Swimmers advised to take care before diving in

Horizons Regional Council’s swim spot monitoring results have shown many river and beach sites are currently not suitable for swimming or collecting kai following the recent heavy rainfall and flooding across the region.

Indicators that determine the grading for swim spots, which is E.coli for freshwater sites and Enterococci at coastal sites, can increase significantly with high rainfall as contaminants from urban and rural settings are washed into waterways.
Horizons science manager Elizabeth Daly says it is important that the public continue to review the Land Air Water Aotearoa (LAWA) website for the most up to date results and suitability for swimming at all our sites
“An example of this is Waitārere Beach, which has consistently shown high levels of Enterococci over the past few weeks and has resulted in a no swimming status for the Horowhenua site.
“Waitārere Beach is one of 80 swim spots Horizons monitors across the region on a weekly basis for water quality and is one of 10 beach sites,” says Dr Daly.
“Last season beach sites were considered safe for swimming between 75% and 100% of the time, with Waitārere Beach being safe to swim more than 90% of the time.
“This week Waikawa, Himatangi and Foxton beaches have also all returned one sample showing high levels of Enteroccoci. They are now being resampled with results expected tomorrow night and if a second high Enterococci result is returned, they will be closed as well.
Dr Daly says Horizons have increased sampling to twice weekly at Waitārere Beach and will not remove the no swimming signage that is in place until monitoring indicates that it is safe to swim.
“Unfortunately, this may take time and does mean the beach will likely be closed for contact recreation during the festive season.
“Due to the consistency of these high Enterococci results, which are not the norm for this coastal site, Horizons are also now undertaking faecal source tracking to see if we can determine the contamination cause. For example, if it is likely to be human, bird, or from farm animals.
“Enterococci is a naturally occurring bacteria found in the gut of humans and animals and at high levels indicates a health risk to people when swimming or participating in other water related activities.
“If the coastal swim spots council monitors for contact recreation returns a result greater than 280 Enterococci per 100mL the swim spot is resampled within 24 hours following Ministry of Health guidelines.”
In addition to Enterococci at coastal sites, our science team monitors for potentially toxic algae (Cyanobacteria) and E.coli at freshwater sites such as rivers and lakes.
“Water quality samples from freshwater swim spots are sent to an independent accredited lab for testing.
“Results are received within 48 hours and are updated on the LAWA website. Interactive maps show each of the swim spots tagged by a red, amber or green location maker to indicate that week’s bacteria results and whether it is safe to swim based on the Ministry of Health’s guidelines.

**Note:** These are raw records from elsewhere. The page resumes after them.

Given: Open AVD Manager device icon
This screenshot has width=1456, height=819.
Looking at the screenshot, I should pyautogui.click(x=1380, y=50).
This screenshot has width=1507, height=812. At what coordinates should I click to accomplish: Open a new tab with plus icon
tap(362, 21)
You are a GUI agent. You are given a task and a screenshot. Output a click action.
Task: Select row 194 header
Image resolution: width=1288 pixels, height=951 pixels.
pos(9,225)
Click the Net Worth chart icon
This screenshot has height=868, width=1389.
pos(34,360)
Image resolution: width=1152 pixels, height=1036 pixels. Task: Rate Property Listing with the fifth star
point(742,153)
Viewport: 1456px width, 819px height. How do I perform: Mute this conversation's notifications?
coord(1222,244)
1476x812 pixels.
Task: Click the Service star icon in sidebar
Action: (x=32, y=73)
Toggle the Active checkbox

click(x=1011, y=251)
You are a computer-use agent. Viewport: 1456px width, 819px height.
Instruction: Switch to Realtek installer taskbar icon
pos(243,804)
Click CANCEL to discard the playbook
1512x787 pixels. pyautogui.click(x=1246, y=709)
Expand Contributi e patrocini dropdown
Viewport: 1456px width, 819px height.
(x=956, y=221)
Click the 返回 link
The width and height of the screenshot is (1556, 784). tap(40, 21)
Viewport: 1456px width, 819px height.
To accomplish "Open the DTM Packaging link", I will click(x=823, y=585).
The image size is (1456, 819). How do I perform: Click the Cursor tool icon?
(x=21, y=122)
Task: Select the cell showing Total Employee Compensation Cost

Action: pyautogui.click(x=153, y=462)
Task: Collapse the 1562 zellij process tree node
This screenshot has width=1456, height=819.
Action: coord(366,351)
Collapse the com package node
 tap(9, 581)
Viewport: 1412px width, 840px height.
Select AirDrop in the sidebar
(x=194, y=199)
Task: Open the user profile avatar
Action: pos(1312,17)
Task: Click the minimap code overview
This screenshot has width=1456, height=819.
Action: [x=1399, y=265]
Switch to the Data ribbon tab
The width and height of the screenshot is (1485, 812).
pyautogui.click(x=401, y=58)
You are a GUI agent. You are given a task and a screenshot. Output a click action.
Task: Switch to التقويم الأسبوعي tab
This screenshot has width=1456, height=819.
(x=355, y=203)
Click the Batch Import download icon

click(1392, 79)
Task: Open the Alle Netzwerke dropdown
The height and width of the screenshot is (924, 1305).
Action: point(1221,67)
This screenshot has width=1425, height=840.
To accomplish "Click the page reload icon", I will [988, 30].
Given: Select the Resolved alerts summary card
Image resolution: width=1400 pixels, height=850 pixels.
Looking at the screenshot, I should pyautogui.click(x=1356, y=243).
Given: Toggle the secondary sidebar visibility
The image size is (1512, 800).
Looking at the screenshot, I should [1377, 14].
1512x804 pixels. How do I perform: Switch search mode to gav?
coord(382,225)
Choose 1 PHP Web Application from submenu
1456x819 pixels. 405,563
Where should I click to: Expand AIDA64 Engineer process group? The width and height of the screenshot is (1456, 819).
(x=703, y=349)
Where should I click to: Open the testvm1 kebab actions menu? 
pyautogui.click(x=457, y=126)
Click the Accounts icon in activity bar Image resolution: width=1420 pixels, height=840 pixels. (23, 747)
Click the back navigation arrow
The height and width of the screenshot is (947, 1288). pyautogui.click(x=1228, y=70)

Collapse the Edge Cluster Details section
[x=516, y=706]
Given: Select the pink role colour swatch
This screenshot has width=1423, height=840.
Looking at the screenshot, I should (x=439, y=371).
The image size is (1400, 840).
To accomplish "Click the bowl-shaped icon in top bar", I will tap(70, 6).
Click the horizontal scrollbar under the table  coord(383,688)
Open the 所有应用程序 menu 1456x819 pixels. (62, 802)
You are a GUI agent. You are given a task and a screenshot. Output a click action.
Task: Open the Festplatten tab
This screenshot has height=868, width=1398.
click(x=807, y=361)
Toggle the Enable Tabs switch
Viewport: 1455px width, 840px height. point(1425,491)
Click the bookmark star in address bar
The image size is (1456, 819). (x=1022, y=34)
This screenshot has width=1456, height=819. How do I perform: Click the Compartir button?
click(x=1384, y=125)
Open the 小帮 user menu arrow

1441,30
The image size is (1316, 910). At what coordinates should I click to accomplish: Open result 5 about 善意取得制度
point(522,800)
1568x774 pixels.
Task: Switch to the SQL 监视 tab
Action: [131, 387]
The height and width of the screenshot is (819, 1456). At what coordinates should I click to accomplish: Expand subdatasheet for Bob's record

“LAWA holds swim spot information for the whole of New Zealand, so even if you are heading away you can still use the website to check results or find swim spots.
“It is important to note however, that even if LAWA is showing a swim spot is suitable for swimming you should still check the water when you get there.
“Take a look and see if the water is clear, meaning that you can see into the water. Check there is no debris such as rocks and branches and be cautious of how fast flowing and unpredictable water can be.
“If the water smells odd or is a strange colour it should be avoided. In general, do not go swimming within three days of heavy rain and if you do get sick after swimming in any lakes, rivers or beaches contact your doctor for advice.”